> **EXERCÍCIO PROPOSTO A**
Indique se cada afirmação abaixo está de acordo com o texto sobre a migração na Alemanha, respondendo sim ou não e citando as palavras do texto que decidem a questão: (i) cerca de 20% da população alemã descende de imigrantes; (ii) a exposição citada comemorava os 750 anos de Berlim; (iii) os trabalhadores turcos foram atraídos ao país depois da construção do Muro de Berlim.
> **EXERCÍCIO PROPOSTO B**
Segundo o texto sobre a migração na Alemanha, qual é a porcentagem das pessoas menores de 25 anos que descendem de imigrantes?
> **EXERCÍCIO PROPOSTO C**
Retome o texto sobre a migração na Alemanha, continuando-o a partir da última frase apresentada.

> **TRECHO**
● ● ● ● ● ● ●
Migração na Europa: Alemanha lida com a diversidade
Em um contexto de permanente discriminação aos estrangeiros, os "gastarbeiter" (trabalhadores convidados) e às pessoas de pele mais escura, a Alemanha se depara com a necessidade urgente de repensar a ambivalência com a que maneja a diversidade da população.
Por Francesca Dziadek, na agência IPS
Publicado 01/01/2013 12:43
Aproximadamente 20% da população, uns 16 milhões de pessoas, são descendentes de imigrantes.
Os dados demográficos assinalam que 25% das pessoas menores de 25 anos descendem de imigrantes. Os integrantes deste grupo, chamados de "novos alemães", reclamam visibilidade, representação e participação social e política, enquanto uma geração mais velha perde rapidamente paciência, diante da incapacidade do Estado de compensar delitos raciais e anos de exclusão.
Numa exposição pelos 775 anos desta cidade, chamada "Berlim: Cidade da Diversidade", trabalhadores turcos, que passaram a vida trabalhando dia e noite nas linhas de montagem de gigantes como Siemens e Telefunken, lembraram que foram atraídos a este país durante a escassez de mão de obra, após a construção do Muro de Berlim, em 1961.
● ● ● ● ● ● ●
> **DADOS**
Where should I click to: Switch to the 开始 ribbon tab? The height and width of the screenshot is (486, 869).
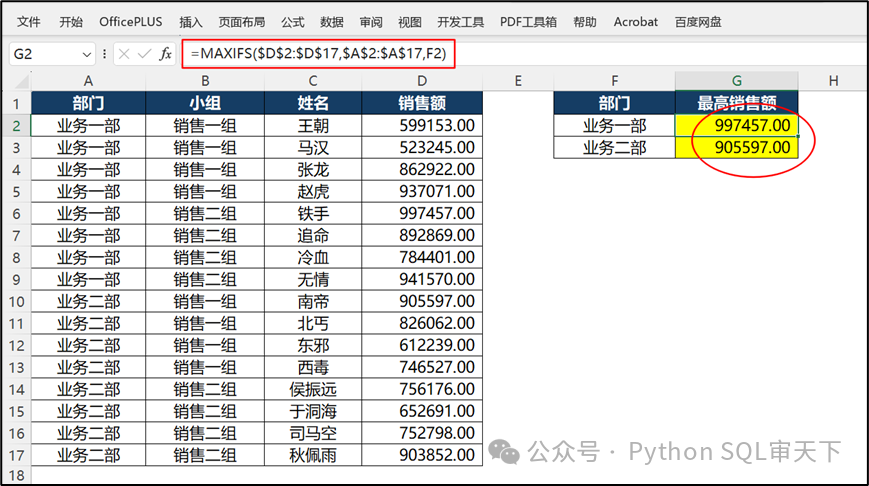(x=71, y=21)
● ● ● ● ● ● ●
> **RESPOSTA DA TAREFA A**
(i) Sim: "Aproximadamente 20% da população, uns 16 milhões de pessoas, são descendentes de imigrantes."
(ii) Não: "Numa exposição pelos 775 anos desta cidade"
(iii) Sim: "foram atraídos a este país durante a escassez de mão de obra, após a construção do Muro de Berlim, em 1961."

> **RESPOSTA DA TAREFA B**
25%.

> **RESPOSTA DA TAREFA C**
Hoje, seus netos continuam lidando com a velha mentalidade da sociedade alemã de que "o barco está cheio".
Após a queda do Muro, em 1989, a "integração" se tornou o grito de guerra da reunificação da Alemanha. Enquanto Berlim oriental e ocidental se fundiam uma no braço da outra, minorias menos visíveis, como vietnamitas, no oeste, e "trabalhadores convidados", no leste, se encontraram diante de um obstáculo adicional: um envidraçado muro de acesso e inclusão, que se mostrou mais duro de quebrar do que o de concreto.
"Nunca gostei da palavra 'integração'", disse numa rádio pública a popular colunista turco-alemã Hatice Akyün, que escreve no jornal Der Tagesspiegel.
"Traz consigo as perguntas: quem integra com quem, como e por que?", questionou Akyün, credora do Prêmio Integração 2011 de Berlim.
Em 2005, preocupada com o envelhecimento da população e pela baixa natalidade que ameaçava de distorcer o equilíbrio demográfico do país, a Alemanha reviu a legislação sobre imigração, ampliando o critério de entrada, para incluir profissionais altamente qualificados, concedendo aos formados estrangeiros de universidades locais um ano para procurar emprego e dando as boas-vindas a imigrantes autônomos.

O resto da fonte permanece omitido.